Caloric Needs for Grapplers
Estimate daily calories and a macro split around your training week, using the Mifflin–St Jeor equation and an activity factor scaled to how often you roll. A starting point to adjust from — not a prescription.
Black-belt review pendingThis is a safety-first planner
If making weight ever means starving, dehydrating or training sick, stop and talk to a coach or sports dietitian. We’d rather you compete a division up than get hurt.
How the estimate is built
We calculate your resting metabolic rate with the Mifflin–St Jeor equation — the most validated of the common formulas — then multiply by an activity factor based on how many times a week you train. From there we apply a modest adjustment for your goal and split the calories into protein, fat and carbohydrate.

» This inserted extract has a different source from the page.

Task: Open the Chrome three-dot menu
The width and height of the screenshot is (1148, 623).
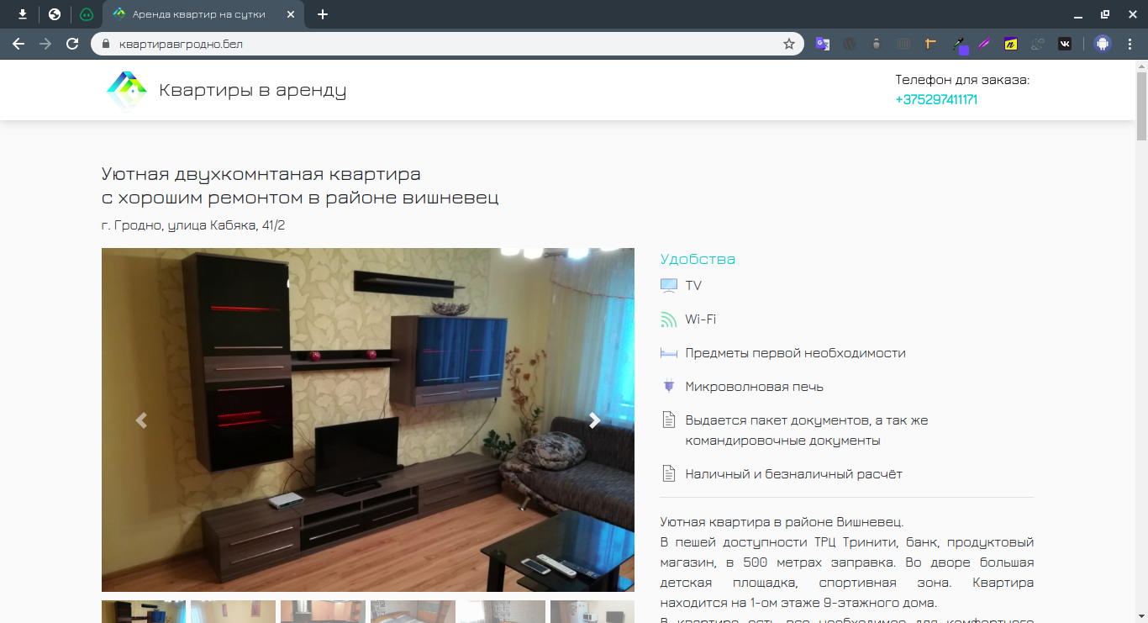Action: point(1130,44)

Protein is set around 2 g per kg of bodyweight, which sits in the range sports-nutrition guidance recommends for hard-training grapplers. Fat covers about a quarter of calories, and carbohydrate fills the rest to fuel rounds. These are sensible defaults, not the only correct answer.
Use it as a baseline, then watch the mirror and the mat
No equation knows your exact metabolism. Run with the estimate for two to three weeks, track your weight and how you feel training, and adjust by a few hundred calories if you’re drifting the wrong way. If you have specific performance, weight or health goals, a registered sports dietitian will beat any calculator.